Monday, November 15, 2010

Gazette photo by Chip Ellis

Following up on critics from the coal industry and from industry boosters at Marshall University, the folks at the West Virginia Center on Budget and Policy and Downstream Strategies have revised their major report, The Impact of Coal on the West Virginia State Budget.

The result?

Their analysis shows that, overall, coal still costs the state budget — but not nearly as much as the initial report issued in June had estimated. The new figure is an annual cost to West Virginia’s government budget of more than $42 million. That’s compared to the $97.5 million estimate in the original report.

Downstream Strategies and the West Virginia Center on Budget and Policy revised their findings based on a review of criticism leveled at the original report by Cal Kent and Kent Sowards of Marshall University. You can read that criticism here and the original report here.

Ted Boettner, executive director of the Center, said:

We agreed with a number of their suggestions, however, several are simply mistaken and fail to acknowledge many of the costs associated with coal mining. After incorporating their suggestions that were valid, we found that the net impact of the coal industry for the state budget in fiscal year 2009 remains negative, meaning that the industry imposed an overall cost on the state and its taxpayers.

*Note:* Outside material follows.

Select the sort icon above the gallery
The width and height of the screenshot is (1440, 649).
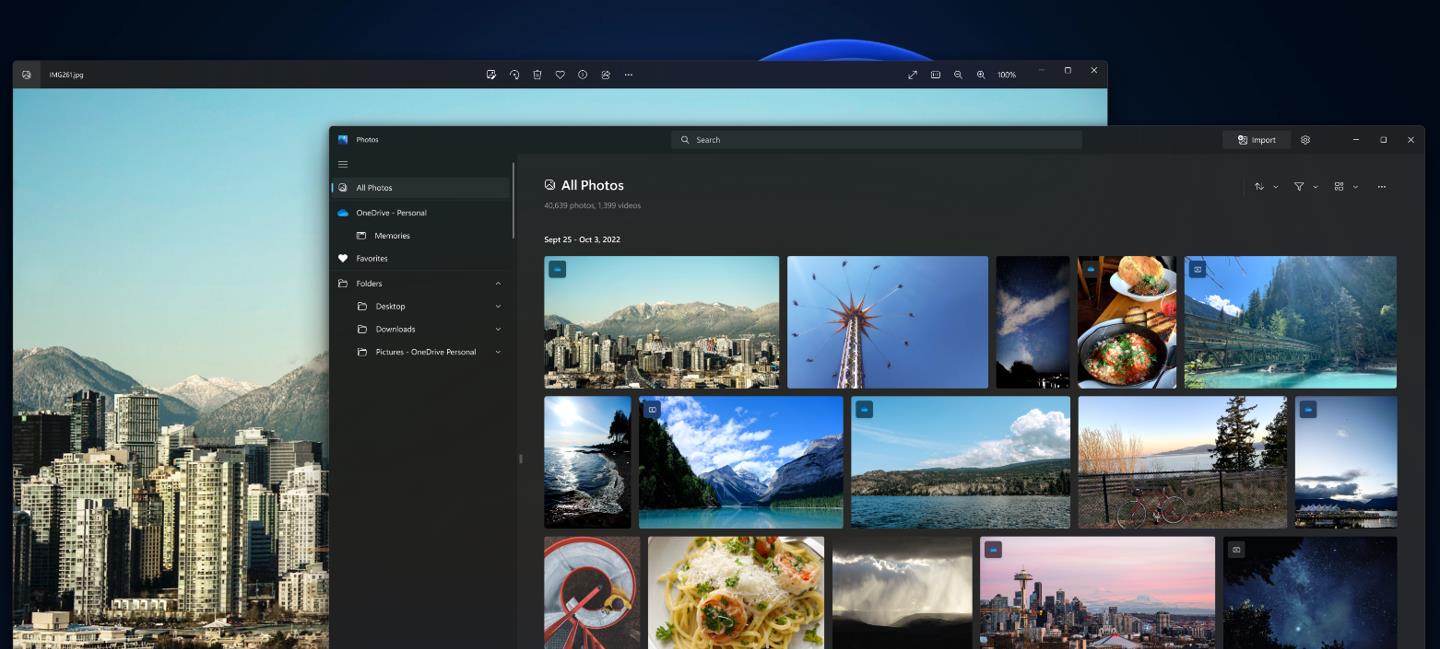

Among the changes made in the analysis:

– Local property taxes that impact the state budget — and not just state property tax revenues from coal — were added to the report. That added $31.5 million to the estimate of direct coal industry revenues.

– The “purchase for resale” tax exemption should not have been included in the report, as most other states do not tax these intermediate inputs and the exemption is uniform across all industries. This $85.5 million was deducted from the original report’s estimates of expenditures by the state for coal.

– The costs of thin-seam coal tax credits — $61.7 million — was added to the expenditures supporting the coal industry.